With the market under significant pressure this month, a good number of shares are trading at 52-week lows.
While this is disappointing, analysts appear to believe it could be a buying opportunity for some of them. Here are three beaten down shares that brokers rate as buys:
Cochlear Limited (ASX: COH)
The Cochlear share price was out of form and sank to a 52-week low of $178.55 today before recovering slightly to end the session at $182.06.
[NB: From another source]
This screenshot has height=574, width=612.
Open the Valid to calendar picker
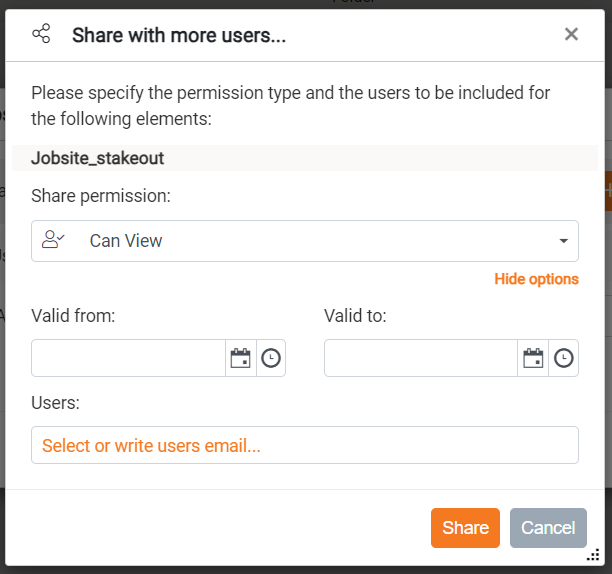pyautogui.click(x=533, y=358)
The team at Credit Suisse are likely to see this recent share price weakness as a buying opportunity for investors. Earlier this week, the broker upgraded the hearing solutions company’s shares to an outperform rating with a $235.00 price target. Based on the current Cochlear share price, this implies potential upside of 29% over the next 12 months.
Harvey Norman Holdings Limited (ASX: HVN)
The Harvey Norman share price got caught up in the market selloff and tumbled to a 52-week low of $4.57 on Thursday before ending the day at $4.67.
Goldman Sachs believes there’s material upside for the retail giant’s shares from this level. The broker currently has a buy rating and $6.00 price target on its shares. This implies a potential return of 28% before dividends. Speaking of which, the broker is forecasting fully franked dividends yields of 7.7% over the next three financial years.
NEXTC Ltd (ASX: NXT)
The NEXTDC share price dropped to a 52-week low of $9.74 on Thursday before recovering slightly to $9.82.
This share price weakness could also be a buying opportunity for investors according to Goldman Sachs. Its analysts currently have a conviction buy rating and $14.40 price target on the data centre operator’s shares. This implies potential upside of 48% for investors over the next 12 months.